So you want to write the great Canadian novel

You’re retired, and your friends have been telling you for years that you should write a book about the uproariously funny situations only a klutz like you could fall into, or the tales that have haunted your family for generations. Or you want to write the great Canadian novel, and isn’t it about time somebody did?

This next part should give you pause. St. Thomas writer Lynne Penner held a book launch in December for her first novel, after nine or 10 years of writing, rewriting, sending the manuscript out for publication, getting it back, rewriting. Nine or ten years!

However, a retired individual has more time for writing, correct? Possibly true, as long as you ignore grandchildren, coffee with the boys or girls, the honey-do list and the ever-present need for naps.

If you do squeeze in the time, you will discover that publishers, fools that they are, will reject a “this happened, then that happened” narrative. That’s kind of how life’s lived, so if fiction or memoir is to be life-like and believable, shouldn’t art imitate life?

Apparently “they”, whoever they are, expect plot, character and setting. They may even be expecting a theme, and rumour has it that Uncle Louis getting into the grape every Christmas and spewing off-colour jokes doesn’t cut the muster. Or should that be mustard? Questions like that haunt the dedicated scribe.

If you’re in it to become an aging chick-magnet, think of it this way: How sexy would you find somebody who spends, oh, five hours a day alone in sweats, not smelling all that aromatic because they had to get started while the inspiration struck them and didn’t shower, only to emerge from their lair groaning about writer’s block, too strung-out to do anything but, well, drink. When a significant other reads the first draft from this foul-smelling genius-in-the-making and spots the real-life identity of the sexless, aging former love interest, they themselves may reach for the bottle.
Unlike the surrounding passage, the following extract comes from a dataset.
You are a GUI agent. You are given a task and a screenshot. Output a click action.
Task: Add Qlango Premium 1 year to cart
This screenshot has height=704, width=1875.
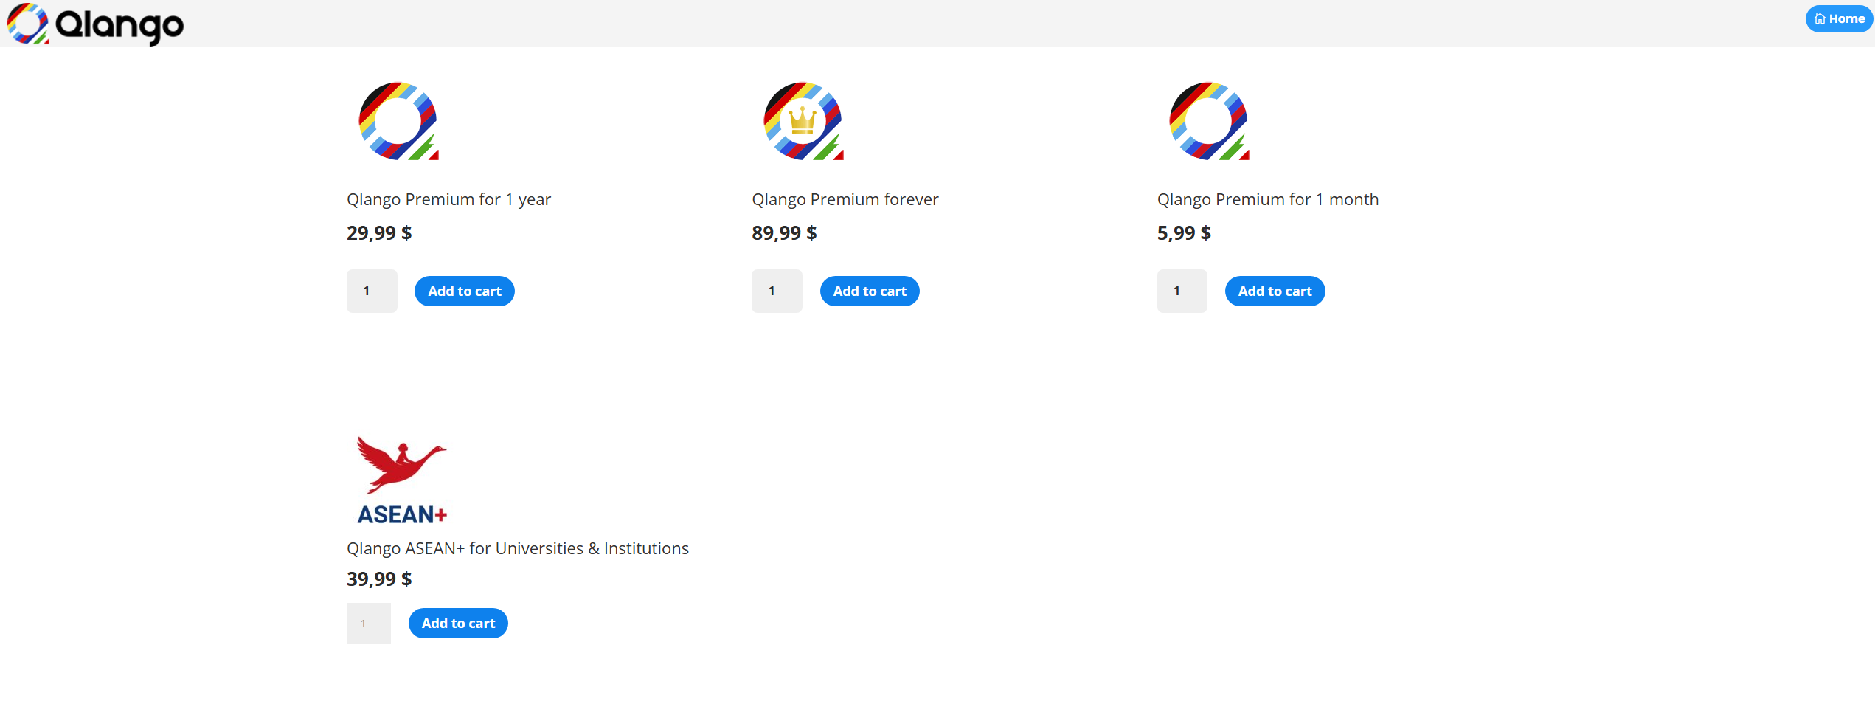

Or a sharp knife.

Complete books have been written about the love affairs between writers and alcohol. Actually, another book along those lines might sell better than the average novel or memoir. According to the Writers’ Union of Canada, the incomes of Canadian writers has dropped 78 per cent since 1998. It’s a miracle any writer can afford a pint.

To paraphrase some immortal bard: It’s a million seller … I’ve got a million in my cellar.